▼▼▼

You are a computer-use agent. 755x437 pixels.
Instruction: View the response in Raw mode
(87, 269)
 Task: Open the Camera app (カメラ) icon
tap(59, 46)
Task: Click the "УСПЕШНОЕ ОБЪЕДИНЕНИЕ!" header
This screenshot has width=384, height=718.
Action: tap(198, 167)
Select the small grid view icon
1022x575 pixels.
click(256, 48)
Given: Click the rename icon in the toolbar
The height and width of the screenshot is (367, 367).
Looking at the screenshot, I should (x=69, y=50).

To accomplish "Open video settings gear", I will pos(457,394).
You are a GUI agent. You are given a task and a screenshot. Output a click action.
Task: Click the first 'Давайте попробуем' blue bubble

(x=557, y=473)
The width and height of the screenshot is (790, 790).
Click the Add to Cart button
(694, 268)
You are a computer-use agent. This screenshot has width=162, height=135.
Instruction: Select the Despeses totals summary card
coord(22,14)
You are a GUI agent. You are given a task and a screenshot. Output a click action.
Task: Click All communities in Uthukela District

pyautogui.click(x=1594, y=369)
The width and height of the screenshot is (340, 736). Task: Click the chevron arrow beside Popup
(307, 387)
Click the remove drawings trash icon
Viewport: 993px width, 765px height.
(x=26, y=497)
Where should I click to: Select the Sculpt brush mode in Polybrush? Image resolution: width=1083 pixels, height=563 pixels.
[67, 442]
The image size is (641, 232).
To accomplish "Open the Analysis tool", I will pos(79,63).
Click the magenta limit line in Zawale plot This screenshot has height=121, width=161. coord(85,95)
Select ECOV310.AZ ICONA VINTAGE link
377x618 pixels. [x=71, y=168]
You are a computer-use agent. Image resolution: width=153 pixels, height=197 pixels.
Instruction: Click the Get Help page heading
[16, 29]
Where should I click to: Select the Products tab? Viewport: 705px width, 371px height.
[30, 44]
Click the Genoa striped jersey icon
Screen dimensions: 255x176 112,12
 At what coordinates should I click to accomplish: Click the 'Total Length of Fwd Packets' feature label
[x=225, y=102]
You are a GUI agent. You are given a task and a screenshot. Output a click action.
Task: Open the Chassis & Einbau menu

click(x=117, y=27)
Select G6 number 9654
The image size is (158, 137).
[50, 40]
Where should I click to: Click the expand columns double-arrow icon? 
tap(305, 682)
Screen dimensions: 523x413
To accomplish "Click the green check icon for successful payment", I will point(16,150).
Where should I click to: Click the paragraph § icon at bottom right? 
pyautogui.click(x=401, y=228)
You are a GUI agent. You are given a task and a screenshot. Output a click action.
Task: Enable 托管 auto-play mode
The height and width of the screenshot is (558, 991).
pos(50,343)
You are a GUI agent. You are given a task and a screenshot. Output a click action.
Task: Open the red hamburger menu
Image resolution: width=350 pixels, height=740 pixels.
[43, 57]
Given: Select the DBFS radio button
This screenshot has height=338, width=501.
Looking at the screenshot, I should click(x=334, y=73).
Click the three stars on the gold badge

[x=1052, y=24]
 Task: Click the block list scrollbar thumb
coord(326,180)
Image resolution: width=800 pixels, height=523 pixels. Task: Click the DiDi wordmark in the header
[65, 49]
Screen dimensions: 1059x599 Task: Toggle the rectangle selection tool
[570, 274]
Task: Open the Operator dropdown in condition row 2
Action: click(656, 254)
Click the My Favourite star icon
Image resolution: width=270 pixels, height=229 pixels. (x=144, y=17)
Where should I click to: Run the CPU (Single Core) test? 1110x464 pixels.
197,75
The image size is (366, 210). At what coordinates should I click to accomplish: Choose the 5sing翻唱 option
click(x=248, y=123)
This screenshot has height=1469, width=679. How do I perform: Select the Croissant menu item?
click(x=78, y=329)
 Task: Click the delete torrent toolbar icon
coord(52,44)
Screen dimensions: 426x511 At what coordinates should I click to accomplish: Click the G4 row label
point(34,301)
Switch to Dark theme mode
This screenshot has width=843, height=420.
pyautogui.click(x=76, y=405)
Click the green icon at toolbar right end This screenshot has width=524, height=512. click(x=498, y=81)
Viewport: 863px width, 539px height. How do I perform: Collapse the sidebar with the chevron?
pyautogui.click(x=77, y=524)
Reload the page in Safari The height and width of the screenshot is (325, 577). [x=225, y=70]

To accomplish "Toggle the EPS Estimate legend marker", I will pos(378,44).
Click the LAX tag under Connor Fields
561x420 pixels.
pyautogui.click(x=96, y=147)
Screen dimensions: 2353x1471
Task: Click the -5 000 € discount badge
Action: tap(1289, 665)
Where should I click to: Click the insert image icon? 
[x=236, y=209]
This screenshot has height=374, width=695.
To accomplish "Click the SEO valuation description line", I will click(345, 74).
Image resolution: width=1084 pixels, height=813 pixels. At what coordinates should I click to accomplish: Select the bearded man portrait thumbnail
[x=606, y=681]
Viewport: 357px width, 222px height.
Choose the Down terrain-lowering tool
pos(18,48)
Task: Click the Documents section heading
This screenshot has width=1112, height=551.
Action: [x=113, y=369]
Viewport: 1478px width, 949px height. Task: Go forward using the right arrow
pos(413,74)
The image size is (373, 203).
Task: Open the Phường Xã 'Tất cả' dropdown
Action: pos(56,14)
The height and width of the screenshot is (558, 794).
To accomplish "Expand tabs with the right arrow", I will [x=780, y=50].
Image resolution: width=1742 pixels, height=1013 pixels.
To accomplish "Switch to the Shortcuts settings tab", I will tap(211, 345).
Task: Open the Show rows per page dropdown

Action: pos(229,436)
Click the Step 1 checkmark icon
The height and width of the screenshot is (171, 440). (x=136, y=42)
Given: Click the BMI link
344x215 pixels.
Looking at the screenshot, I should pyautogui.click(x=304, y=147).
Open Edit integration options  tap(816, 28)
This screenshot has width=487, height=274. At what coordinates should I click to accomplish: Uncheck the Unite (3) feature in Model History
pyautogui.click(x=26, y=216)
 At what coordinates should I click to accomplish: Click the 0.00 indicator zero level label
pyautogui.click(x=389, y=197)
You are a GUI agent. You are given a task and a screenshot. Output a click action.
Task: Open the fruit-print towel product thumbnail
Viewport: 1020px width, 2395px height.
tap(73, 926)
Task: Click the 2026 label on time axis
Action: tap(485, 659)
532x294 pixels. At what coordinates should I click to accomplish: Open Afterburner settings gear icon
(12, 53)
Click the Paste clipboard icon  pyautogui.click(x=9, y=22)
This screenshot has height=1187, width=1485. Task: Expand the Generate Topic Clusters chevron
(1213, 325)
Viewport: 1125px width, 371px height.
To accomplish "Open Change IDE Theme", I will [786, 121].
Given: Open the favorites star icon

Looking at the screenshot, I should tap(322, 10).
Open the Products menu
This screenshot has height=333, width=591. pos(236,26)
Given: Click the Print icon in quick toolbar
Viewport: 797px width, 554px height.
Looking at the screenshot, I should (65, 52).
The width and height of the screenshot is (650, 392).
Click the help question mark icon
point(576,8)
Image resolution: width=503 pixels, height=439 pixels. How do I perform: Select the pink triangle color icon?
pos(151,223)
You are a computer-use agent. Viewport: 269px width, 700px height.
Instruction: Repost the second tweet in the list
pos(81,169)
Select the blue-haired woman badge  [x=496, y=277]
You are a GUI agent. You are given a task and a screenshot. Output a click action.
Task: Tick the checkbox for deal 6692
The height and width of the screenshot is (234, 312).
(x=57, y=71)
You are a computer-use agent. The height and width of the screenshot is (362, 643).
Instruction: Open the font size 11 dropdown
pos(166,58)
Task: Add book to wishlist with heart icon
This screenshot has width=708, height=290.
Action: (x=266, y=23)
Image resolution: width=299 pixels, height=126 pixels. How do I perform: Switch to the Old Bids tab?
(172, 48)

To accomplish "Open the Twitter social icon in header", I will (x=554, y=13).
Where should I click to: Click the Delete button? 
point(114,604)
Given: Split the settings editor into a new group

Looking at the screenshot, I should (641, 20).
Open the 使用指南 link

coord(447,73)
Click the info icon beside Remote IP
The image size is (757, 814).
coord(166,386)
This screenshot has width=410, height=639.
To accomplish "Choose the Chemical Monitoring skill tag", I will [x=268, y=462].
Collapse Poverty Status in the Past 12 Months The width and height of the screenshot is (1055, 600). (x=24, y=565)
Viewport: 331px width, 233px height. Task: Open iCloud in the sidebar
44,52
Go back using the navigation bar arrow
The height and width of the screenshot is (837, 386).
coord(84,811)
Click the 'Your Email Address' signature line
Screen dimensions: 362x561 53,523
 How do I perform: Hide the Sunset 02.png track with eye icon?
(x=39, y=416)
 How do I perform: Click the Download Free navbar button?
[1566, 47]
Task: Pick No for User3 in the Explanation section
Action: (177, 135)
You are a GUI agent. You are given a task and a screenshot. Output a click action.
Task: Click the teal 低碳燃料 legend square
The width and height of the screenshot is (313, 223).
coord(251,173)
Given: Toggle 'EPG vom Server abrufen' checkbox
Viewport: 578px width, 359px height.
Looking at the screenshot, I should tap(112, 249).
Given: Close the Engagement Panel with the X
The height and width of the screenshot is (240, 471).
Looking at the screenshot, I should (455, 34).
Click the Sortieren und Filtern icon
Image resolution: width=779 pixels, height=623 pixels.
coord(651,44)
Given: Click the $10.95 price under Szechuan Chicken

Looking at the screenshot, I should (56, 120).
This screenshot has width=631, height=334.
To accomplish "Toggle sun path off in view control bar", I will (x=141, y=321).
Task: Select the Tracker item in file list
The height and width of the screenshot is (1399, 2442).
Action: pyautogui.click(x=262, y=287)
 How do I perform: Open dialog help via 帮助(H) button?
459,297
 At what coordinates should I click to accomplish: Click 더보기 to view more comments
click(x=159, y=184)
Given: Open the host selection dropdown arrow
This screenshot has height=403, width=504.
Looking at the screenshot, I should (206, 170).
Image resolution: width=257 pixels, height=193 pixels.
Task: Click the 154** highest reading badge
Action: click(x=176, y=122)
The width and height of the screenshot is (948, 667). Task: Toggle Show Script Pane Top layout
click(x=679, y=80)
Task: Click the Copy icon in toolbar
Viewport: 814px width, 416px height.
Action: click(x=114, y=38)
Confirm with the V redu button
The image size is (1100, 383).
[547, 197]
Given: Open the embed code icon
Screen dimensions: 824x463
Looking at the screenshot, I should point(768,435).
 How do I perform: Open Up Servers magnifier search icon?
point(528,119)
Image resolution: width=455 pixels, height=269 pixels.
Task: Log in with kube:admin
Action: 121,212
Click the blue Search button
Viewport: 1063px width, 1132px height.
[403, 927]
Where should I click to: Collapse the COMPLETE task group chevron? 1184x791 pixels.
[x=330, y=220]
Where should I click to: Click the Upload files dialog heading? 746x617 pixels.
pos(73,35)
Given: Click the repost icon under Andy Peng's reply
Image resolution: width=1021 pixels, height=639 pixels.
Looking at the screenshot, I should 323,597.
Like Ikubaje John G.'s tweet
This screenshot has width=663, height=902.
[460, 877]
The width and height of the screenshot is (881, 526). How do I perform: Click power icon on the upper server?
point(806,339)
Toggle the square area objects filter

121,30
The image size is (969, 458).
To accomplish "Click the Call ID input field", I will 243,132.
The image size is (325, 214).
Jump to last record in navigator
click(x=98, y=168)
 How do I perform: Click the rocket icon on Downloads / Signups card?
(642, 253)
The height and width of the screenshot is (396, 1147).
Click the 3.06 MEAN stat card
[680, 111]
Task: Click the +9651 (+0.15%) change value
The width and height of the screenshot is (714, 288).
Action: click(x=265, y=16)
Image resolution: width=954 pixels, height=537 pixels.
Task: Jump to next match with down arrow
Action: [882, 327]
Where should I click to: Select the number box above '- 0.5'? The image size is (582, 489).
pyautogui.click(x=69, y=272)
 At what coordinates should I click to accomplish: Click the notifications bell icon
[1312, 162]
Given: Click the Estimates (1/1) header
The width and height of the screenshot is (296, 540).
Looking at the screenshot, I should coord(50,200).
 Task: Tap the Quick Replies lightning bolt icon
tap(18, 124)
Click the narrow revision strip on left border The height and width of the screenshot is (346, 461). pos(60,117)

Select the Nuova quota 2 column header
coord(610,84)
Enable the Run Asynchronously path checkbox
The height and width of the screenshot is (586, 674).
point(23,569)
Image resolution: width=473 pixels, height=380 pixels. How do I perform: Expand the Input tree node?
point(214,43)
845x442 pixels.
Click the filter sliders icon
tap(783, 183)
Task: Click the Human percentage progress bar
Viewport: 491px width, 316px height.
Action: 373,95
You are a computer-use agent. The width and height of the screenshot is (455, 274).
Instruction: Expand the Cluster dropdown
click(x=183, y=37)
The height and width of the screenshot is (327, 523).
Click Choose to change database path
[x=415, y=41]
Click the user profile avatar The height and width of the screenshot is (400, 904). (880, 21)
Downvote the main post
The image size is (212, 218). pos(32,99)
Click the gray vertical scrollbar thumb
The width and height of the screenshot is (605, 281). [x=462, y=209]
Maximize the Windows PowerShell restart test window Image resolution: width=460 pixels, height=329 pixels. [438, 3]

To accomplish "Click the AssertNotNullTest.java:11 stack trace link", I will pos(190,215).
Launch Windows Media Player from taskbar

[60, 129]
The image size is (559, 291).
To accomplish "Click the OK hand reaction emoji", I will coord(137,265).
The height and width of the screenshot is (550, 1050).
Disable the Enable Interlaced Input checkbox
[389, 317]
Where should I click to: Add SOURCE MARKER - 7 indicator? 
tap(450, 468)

▲▲▲

* _GOAL_:
Copy out the lines of the material word for word, starting at the line that contains "How do I perform: Hide" and ending at the line that contains "Action: (177, 135)".

* _THE RESPONSE_:
 How do I perform: Hide the Sunset 02.png track with eye icon?
(x=39, y=416)
 How do I perform: Click the Download Free navbar button?
[1566, 47]
Task: Pick No for User3 in the Explanation section
Action: (177, 135)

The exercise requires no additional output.